While Hladky easily recalled Gomez’s strong work ethic and efforts in class, he more fondly remembers his student’s quirky sense of humor, interest in politics and light-hearted teasing.

“He always told me I was a communist. Of course I’m not.  It was a joke,” Hladky said. “It would be like, ‘OK, where did that come from?’ And he’d be smiling about that.”

Gomez also gave him a book about revolutionary leaders including Che Guevara, Fidel Castro and Poncho Villa.

“He’s just a real outgoing and personable young man,” he said.

Gomez would sit at the front of class, and often teased classmates.

“He always had a grin. He always came in smiling,” Hladky said. “(But) he didn’t just joke around, he actually worked.”

Gomez’s loss represents the third for Coquille High School this year, said principal Sharon Nelson. Clay Rose, 15, died in March and 18-year-old Brian C. Jacobs was killed in an April ATV crash.

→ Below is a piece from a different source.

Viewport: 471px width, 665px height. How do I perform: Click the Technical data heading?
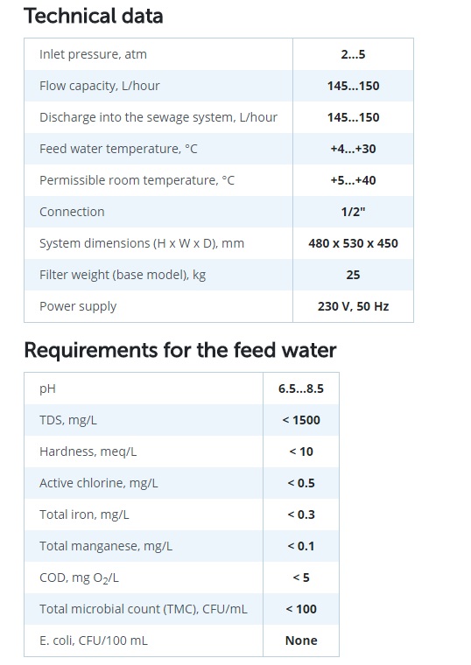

“My heart just breaks. I’m just so in shock,” Nelson said Thursday.

She didn’t know Gomez well, but had experience with his younger brother and described the Gomezes as a fine family.

“They’re very good at what they did in raising their sons to be just absolutely marvelous individuals,” she said. “It’s just a tragic loss for us all. My heart grieves for the family and all of the friends he’s going to be leaving behind.”